▶ [ASSIGNMENT] Your task is to gather the lines below that hold the string "computer".

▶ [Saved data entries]

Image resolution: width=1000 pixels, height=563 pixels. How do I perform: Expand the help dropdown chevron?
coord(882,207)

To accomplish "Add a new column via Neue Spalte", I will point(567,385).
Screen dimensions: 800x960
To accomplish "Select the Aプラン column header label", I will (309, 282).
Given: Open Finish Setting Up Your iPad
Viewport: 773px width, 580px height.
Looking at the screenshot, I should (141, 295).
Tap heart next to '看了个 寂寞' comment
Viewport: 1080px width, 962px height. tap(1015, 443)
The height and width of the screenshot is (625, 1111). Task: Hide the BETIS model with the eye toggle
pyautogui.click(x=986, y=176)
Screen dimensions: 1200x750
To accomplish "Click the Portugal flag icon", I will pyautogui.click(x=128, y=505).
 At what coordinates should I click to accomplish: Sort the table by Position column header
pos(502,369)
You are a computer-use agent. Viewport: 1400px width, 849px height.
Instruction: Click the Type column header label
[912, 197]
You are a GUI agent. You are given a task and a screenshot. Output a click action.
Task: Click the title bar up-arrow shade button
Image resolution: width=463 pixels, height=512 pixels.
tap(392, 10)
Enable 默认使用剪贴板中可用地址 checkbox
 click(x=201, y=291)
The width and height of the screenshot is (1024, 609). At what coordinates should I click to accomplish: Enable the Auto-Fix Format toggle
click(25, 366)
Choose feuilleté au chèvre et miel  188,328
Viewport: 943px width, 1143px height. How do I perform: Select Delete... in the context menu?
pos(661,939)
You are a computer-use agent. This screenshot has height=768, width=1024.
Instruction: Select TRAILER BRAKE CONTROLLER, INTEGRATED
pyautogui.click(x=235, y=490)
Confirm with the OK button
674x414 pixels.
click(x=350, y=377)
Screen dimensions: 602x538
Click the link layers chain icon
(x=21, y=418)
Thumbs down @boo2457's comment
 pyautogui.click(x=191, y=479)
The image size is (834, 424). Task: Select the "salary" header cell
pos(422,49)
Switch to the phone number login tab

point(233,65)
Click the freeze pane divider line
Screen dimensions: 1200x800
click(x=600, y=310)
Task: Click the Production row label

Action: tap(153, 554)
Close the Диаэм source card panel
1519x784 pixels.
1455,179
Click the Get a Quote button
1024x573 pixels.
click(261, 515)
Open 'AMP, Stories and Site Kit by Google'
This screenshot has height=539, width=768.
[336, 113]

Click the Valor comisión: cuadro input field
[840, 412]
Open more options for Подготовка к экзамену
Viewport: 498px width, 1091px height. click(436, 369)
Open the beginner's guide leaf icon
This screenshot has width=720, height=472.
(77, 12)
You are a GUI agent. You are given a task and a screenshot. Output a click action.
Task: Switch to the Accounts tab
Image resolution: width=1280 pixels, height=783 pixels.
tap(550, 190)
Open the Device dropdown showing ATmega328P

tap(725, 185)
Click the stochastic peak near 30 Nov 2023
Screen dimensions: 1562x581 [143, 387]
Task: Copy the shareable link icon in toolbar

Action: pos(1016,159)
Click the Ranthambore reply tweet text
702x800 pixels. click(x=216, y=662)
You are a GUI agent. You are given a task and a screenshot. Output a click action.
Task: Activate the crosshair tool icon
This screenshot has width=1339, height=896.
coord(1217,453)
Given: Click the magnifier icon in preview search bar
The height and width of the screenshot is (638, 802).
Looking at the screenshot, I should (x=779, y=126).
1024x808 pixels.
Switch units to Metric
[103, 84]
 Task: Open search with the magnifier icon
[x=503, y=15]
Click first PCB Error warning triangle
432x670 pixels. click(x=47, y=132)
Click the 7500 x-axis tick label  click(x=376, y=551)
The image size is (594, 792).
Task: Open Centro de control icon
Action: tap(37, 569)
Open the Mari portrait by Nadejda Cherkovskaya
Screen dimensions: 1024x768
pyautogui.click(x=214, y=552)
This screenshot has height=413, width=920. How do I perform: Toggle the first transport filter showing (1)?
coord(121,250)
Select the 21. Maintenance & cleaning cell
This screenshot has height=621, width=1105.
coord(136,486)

▶ [ANSWER TO THE PROBLEM]
You are a computer-use agent. Viewport: 1400px width, 849px height.
You are a computer-use agent. This screenshot has height=768, width=1024.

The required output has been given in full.